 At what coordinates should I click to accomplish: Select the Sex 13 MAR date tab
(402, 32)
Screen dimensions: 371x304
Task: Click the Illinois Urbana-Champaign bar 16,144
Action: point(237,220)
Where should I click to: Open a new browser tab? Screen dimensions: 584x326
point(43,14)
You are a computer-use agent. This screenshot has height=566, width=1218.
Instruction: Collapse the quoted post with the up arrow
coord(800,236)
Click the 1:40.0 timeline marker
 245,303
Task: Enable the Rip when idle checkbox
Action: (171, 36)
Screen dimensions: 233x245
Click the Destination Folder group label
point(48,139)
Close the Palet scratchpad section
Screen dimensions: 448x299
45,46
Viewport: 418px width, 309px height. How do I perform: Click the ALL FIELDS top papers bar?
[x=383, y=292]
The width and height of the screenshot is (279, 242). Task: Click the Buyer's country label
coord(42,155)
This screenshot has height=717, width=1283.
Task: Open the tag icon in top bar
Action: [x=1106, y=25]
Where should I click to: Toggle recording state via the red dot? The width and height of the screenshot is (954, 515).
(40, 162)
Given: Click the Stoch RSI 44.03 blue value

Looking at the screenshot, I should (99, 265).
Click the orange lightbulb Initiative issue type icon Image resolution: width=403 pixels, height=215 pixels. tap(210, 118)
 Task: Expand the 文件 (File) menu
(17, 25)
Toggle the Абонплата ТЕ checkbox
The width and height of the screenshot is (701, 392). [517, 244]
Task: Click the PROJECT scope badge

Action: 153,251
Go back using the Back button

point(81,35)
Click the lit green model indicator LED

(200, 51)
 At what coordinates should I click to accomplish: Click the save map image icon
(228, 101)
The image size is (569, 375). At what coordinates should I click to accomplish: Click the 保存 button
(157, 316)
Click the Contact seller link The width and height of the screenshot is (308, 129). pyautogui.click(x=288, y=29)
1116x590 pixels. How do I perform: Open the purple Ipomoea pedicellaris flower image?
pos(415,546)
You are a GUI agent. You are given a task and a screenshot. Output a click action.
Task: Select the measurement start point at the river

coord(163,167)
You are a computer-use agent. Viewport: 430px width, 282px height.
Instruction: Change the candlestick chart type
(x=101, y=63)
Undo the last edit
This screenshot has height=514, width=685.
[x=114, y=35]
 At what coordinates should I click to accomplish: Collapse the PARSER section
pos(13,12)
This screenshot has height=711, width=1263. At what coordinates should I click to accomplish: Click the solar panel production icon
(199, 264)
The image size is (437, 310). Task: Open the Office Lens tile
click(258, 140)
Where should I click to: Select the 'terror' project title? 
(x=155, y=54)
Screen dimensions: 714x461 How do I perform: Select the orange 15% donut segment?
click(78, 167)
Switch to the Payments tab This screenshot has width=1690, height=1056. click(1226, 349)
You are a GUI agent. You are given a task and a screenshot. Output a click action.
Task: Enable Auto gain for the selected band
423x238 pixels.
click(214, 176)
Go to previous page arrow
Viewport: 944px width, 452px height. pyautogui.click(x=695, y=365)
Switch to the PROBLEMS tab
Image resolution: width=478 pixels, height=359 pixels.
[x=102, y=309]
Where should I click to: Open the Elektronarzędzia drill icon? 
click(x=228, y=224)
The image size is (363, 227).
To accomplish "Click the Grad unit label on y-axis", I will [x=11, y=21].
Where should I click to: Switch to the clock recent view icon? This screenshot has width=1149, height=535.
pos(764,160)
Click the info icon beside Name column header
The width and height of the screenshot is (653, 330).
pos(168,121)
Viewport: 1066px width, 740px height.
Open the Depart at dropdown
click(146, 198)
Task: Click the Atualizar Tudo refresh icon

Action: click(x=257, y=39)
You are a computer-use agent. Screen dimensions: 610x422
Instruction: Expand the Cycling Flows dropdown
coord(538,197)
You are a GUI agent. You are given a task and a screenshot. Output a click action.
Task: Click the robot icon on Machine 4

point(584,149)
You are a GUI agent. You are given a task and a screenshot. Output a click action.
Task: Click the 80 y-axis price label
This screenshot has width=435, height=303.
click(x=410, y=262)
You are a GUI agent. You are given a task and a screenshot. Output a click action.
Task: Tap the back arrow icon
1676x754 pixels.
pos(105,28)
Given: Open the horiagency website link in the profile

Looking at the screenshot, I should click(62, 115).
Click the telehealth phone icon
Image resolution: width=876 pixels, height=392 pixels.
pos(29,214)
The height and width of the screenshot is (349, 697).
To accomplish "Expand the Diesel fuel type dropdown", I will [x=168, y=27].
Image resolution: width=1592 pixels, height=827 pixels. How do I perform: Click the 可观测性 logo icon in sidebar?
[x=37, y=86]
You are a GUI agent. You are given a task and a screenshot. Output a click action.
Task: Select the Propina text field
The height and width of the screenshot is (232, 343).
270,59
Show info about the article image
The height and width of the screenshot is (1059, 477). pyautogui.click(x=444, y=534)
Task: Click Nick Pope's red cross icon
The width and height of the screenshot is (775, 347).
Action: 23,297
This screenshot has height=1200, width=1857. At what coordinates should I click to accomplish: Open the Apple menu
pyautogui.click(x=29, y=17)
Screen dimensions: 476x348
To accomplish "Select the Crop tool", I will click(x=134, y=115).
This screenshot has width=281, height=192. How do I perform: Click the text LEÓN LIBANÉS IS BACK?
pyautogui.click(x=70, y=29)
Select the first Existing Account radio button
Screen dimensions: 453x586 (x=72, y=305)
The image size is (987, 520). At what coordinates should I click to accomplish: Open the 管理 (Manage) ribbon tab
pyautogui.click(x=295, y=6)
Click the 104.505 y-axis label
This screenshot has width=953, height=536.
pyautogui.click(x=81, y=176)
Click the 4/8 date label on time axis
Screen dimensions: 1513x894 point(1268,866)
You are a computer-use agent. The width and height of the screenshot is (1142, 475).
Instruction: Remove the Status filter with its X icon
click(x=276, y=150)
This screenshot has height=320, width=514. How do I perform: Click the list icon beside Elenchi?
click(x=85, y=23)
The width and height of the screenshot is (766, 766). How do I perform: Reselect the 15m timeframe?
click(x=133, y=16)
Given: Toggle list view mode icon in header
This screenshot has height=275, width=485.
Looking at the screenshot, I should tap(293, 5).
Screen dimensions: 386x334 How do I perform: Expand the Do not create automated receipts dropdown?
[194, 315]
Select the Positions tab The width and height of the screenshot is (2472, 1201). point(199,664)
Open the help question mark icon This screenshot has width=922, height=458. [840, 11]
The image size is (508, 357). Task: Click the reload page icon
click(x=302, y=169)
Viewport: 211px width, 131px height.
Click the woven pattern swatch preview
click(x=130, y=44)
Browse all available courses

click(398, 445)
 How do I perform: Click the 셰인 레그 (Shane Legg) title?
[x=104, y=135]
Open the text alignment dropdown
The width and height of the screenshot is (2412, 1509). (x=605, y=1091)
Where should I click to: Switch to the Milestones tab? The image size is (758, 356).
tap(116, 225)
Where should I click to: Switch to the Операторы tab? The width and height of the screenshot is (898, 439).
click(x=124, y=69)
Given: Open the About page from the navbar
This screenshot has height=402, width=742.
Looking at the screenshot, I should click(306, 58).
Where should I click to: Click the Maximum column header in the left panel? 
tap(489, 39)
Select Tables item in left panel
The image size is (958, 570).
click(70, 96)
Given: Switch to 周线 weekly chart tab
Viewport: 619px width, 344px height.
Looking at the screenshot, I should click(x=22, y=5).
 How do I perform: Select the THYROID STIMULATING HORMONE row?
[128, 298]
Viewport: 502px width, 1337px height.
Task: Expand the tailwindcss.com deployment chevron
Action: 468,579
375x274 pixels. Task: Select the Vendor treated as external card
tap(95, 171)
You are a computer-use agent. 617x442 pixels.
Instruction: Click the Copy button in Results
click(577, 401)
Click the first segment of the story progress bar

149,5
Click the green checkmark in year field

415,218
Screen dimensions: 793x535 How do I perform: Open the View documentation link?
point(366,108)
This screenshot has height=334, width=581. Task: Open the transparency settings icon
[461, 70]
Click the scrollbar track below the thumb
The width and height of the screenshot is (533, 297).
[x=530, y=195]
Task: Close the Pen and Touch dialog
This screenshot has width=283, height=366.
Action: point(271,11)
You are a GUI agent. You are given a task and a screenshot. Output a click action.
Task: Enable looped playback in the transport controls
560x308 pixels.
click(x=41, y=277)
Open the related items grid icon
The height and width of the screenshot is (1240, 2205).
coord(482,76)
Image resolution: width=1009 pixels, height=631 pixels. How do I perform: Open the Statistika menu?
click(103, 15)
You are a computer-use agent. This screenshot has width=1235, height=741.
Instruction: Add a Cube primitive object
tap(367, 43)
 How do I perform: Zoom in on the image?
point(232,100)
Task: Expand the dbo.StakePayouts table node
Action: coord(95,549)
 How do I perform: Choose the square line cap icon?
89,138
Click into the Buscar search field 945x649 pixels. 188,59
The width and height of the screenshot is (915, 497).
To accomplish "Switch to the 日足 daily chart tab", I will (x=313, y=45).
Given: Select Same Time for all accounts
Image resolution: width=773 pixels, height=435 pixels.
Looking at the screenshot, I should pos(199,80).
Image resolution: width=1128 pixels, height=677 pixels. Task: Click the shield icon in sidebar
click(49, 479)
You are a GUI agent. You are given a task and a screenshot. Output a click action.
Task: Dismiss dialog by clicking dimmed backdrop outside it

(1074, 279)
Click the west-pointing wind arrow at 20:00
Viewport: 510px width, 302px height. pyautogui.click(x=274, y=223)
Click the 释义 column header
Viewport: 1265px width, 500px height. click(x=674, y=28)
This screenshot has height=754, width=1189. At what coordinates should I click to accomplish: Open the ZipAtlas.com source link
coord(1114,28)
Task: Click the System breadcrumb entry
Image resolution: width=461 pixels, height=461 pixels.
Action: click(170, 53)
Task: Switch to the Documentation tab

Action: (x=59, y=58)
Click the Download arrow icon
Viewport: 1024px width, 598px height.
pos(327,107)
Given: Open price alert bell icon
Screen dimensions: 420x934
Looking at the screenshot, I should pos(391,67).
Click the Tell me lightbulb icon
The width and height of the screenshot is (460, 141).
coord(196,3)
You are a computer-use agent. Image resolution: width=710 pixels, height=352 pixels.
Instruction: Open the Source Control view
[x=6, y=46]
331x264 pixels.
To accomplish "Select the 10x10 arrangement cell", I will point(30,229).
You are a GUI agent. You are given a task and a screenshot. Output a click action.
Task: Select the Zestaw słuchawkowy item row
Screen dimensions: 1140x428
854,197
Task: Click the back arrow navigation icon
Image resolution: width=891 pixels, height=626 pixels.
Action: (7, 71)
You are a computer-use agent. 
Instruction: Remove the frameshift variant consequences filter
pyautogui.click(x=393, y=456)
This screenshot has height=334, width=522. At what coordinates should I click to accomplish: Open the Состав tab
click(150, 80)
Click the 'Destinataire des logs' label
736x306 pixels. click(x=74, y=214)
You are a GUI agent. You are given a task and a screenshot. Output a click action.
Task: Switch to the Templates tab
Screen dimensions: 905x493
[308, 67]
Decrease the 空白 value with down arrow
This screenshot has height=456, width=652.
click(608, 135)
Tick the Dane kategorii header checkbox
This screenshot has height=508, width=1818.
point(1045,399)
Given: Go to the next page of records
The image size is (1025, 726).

* _What is being asked_
Rewrite the rows starting at "Where should I click to: Open the" and ending at "[x=37, y=86]", changing "Cycling Flows" to "Cycling Routes" and leaving everything else unchanged.

* _Exercise solution_
Where should I click to: Open the Elektronarzędzia drill icon? 
click(x=228, y=224)
The image size is (363, 227).
To accomplish "Click the Grad unit label on y-axis", I will [x=11, y=21].
Where should I click to: Switch to the clock recent view icon? This screenshot has width=1149, height=535.
pos(764,160)
Click the info icon beside Name column header
The width and height of the screenshot is (653, 330).
pos(168,121)
Viewport: 1066px width, 740px height.
Open the Depart at dropdown
click(146, 198)
Task: Click the Atualizar Tudo refresh icon

Action: click(x=257, y=39)
You are a computer-use agent. Screen dimensions: 610x422
Instruction: Expand the Cycling Routes dropdown
coord(538,197)
You are a GUI agent. You are given a task and a screenshot. Output a click action.
Task: Click the robot icon on Machine 4

point(584,149)
You are a GUI agent. You are given a task and a screenshot. Output a click action.
Task: Click the 80 y-axis price label
This screenshot has width=435, height=303.
click(x=410, y=262)
You are a GUI agent. You are given a task and a screenshot. Output a click action.
Task: Tap the back arrow icon
1676x754 pixels.
pos(105,28)
Given: Open the horiagency website link in the profile

Looking at the screenshot, I should click(62, 115).
Click the telehealth phone icon
Image resolution: width=876 pixels, height=392 pixels.
pos(29,214)
The height and width of the screenshot is (349, 697).
To accomplish "Expand the Diesel fuel type dropdown", I will [x=168, y=27].
Image resolution: width=1592 pixels, height=827 pixels. How do I perform: Click the 可观测性 logo icon in sidebar?
[x=37, y=86]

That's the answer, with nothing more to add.